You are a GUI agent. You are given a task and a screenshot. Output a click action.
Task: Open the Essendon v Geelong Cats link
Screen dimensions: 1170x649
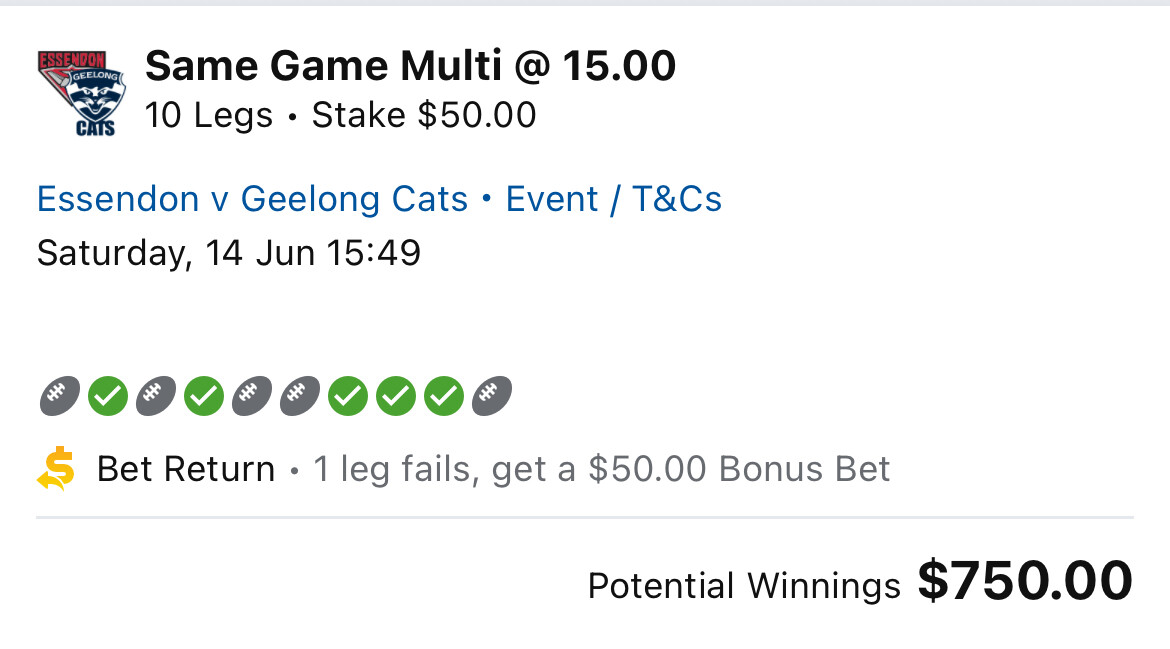point(252,199)
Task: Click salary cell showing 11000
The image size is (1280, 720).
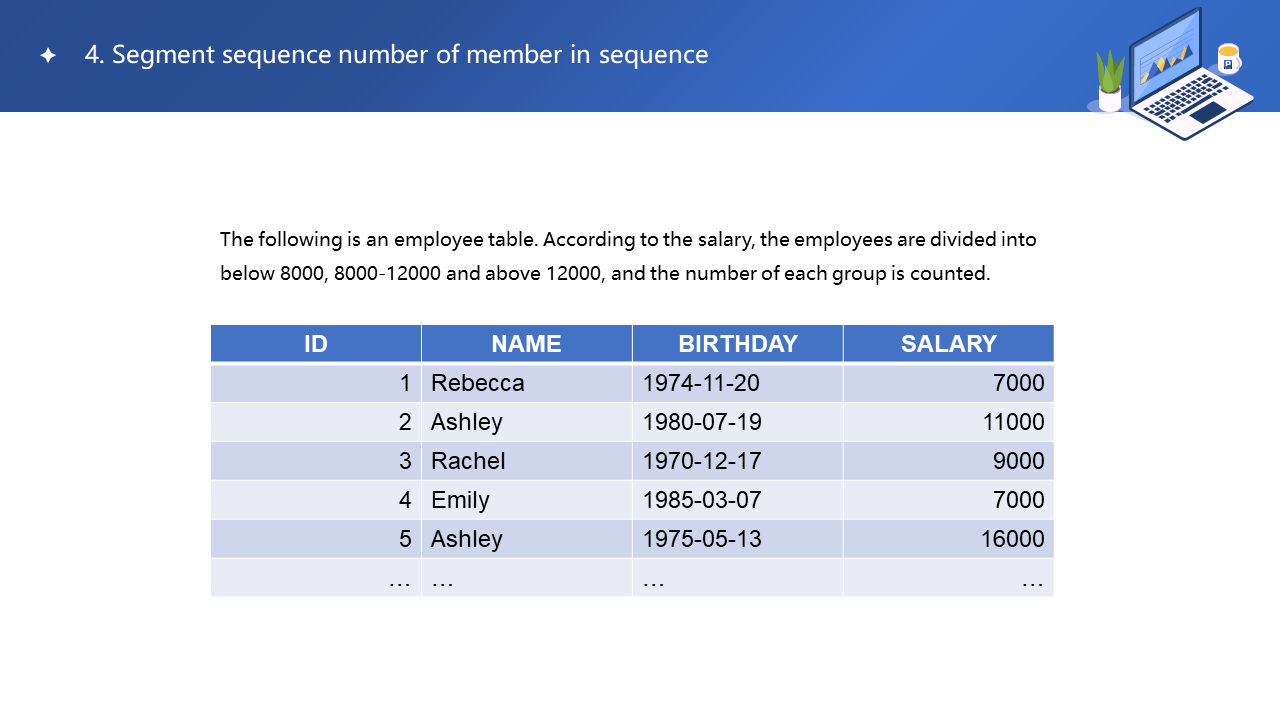Action: tap(1013, 422)
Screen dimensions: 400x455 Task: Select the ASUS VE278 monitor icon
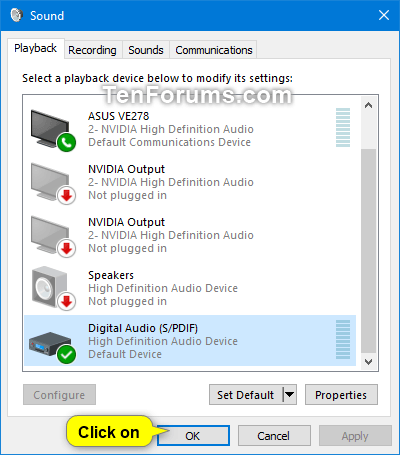tap(53, 130)
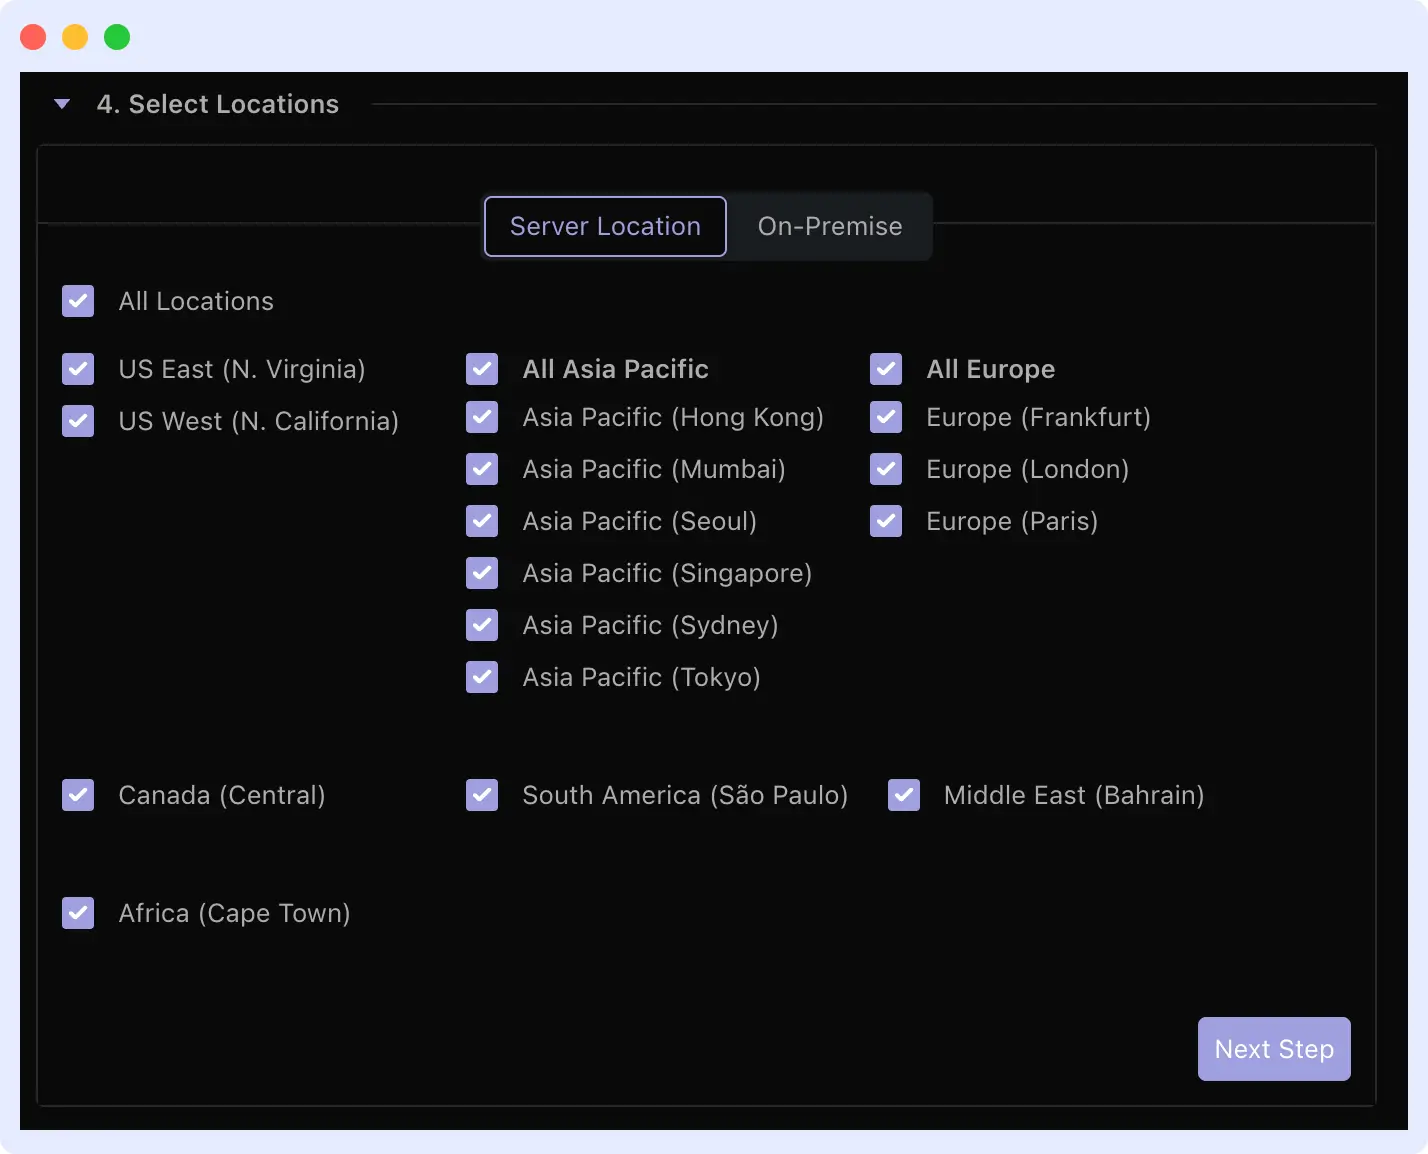This screenshot has width=1428, height=1154.
Task: Uncheck the Asia Pacific (Singapore) option
Action: [482, 573]
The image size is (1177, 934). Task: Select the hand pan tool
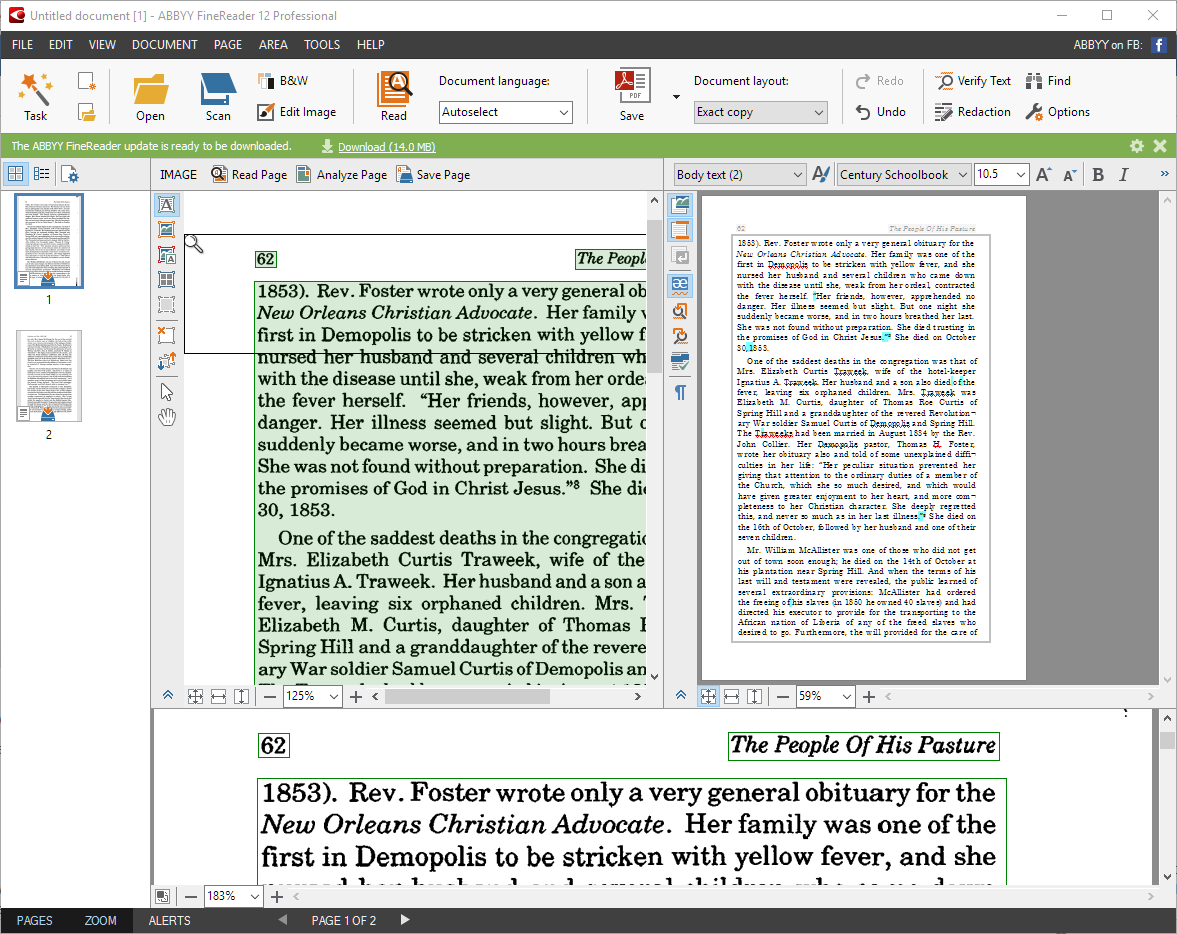point(167,417)
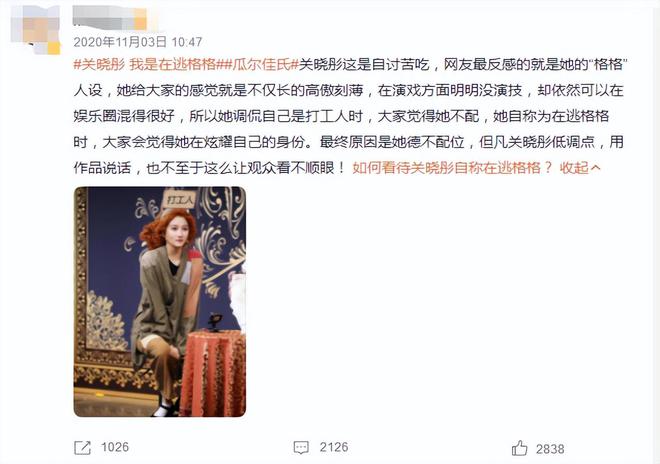Image resolution: width=660 pixels, height=464 pixels.
Task: Open comments via the speech bubble icon
Action: tap(301, 447)
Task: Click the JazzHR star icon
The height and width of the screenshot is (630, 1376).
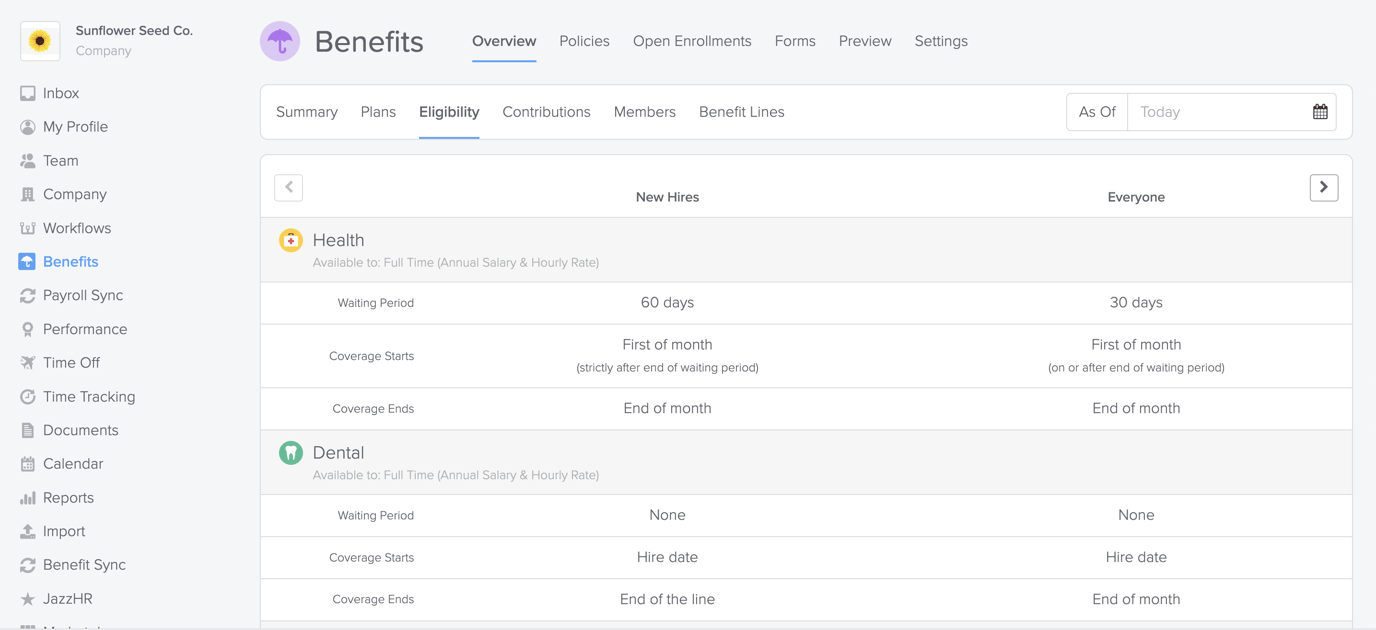Action: click(29, 598)
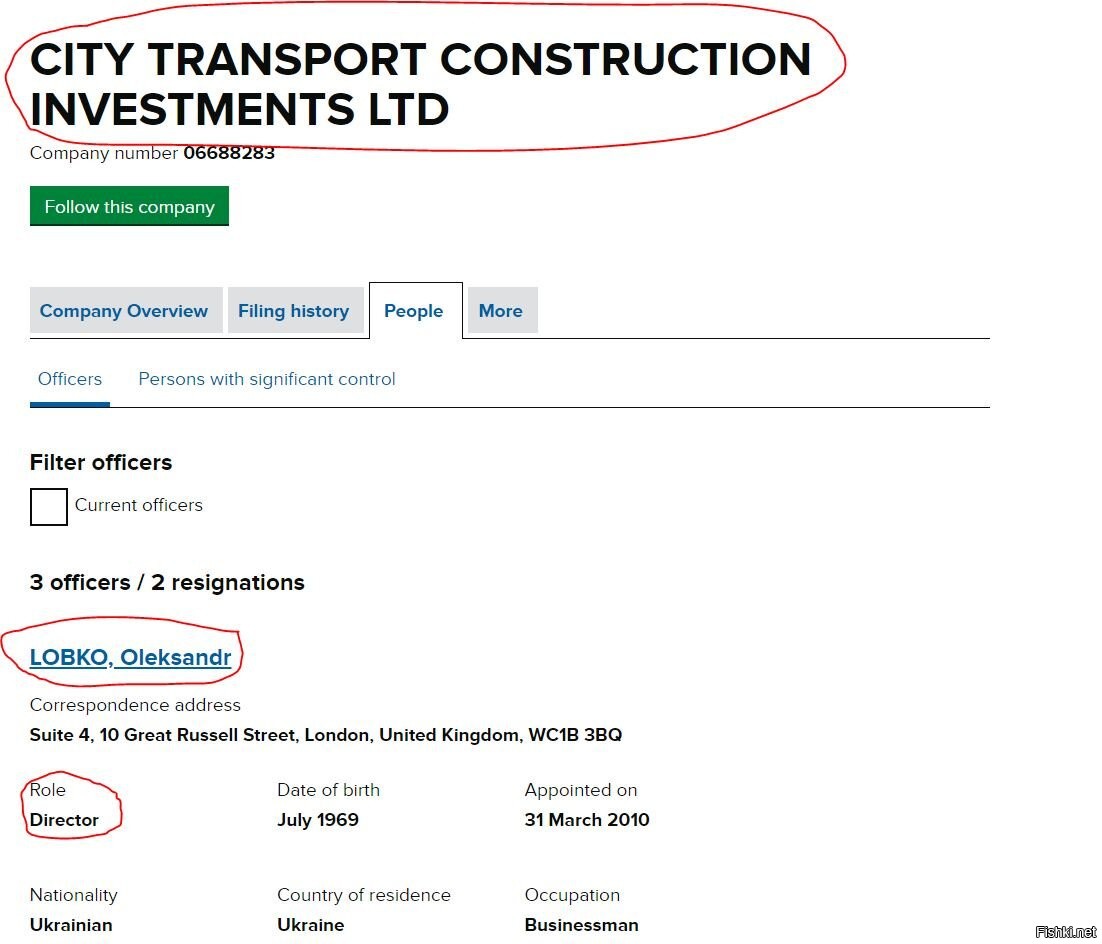This screenshot has height=944, width=1102.
Task: Click the Businessman occupation value
Action: [x=581, y=924]
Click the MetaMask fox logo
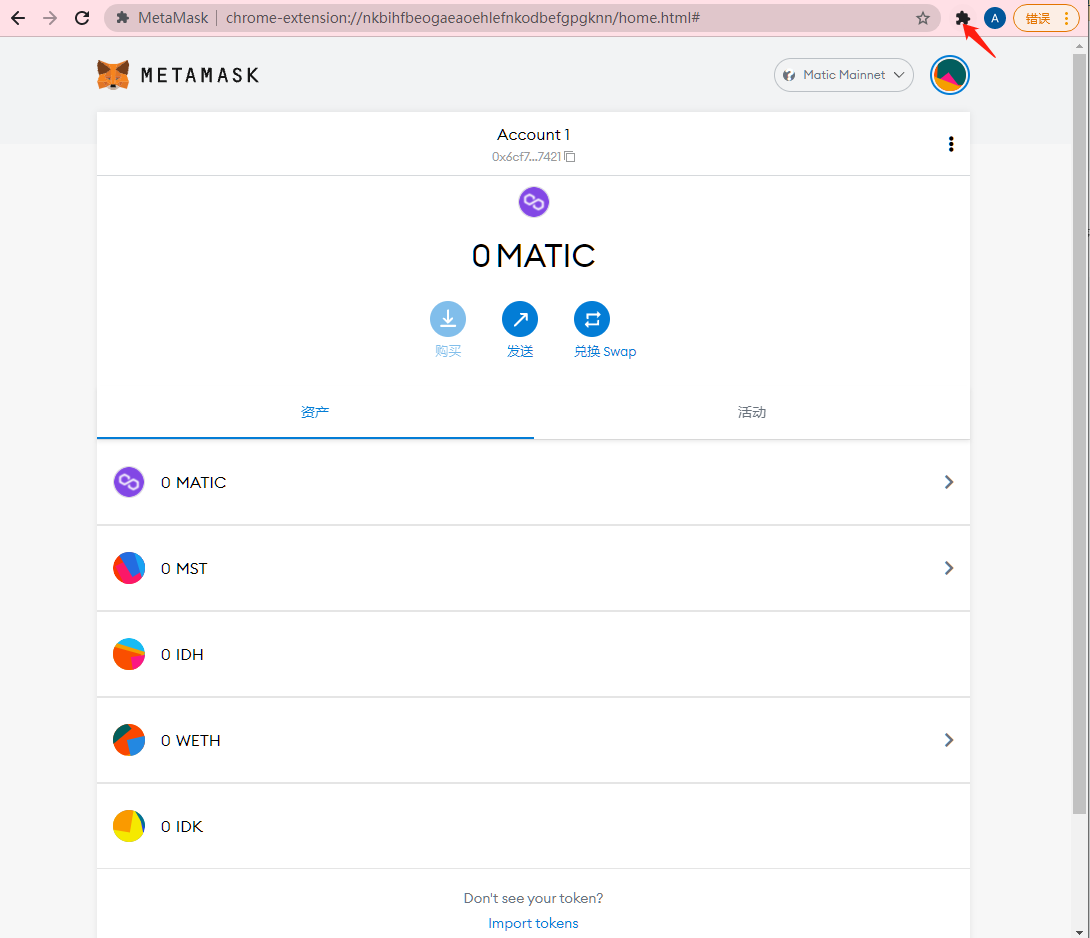 pyautogui.click(x=113, y=75)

- **Required work**
In your copy, include no pictures; print every line above exactly.

- **Answer box**
You are a GUI agent. You are given a task and a screenshot. Output a click action.
Task: Open the Essendon v Geelong Cats link
Screen dimensions: 1170x649
point(252,199)
Task: Click salary cell showing 11000
The image size is (1280, 720).
Action: tap(1013, 422)
Screen dimensions: 400x455 Task: Select the ASUS VE278 monitor icon
tap(53, 130)
This screenshot has width=1428, height=1154.
Task: Uncheck the Asia Pacific (Singapore) option
Action: [482, 573]
The image size is (1177, 934). Task: Select the hand pan tool
point(167,417)
Image resolution: width=660 pixels, height=464 pixels.
Task: Open comments via the speech bubble icon
Action: tap(301, 447)
Task: Click the JazzHR star icon
The height and width of the screenshot is (630, 1376).
Action: click(29, 598)
This screenshot has height=944, width=1102.
Task: Click the Businessman occupation value
Action: [x=581, y=924]
Click the MetaMask fox logo
 pyautogui.click(x=113, y=75)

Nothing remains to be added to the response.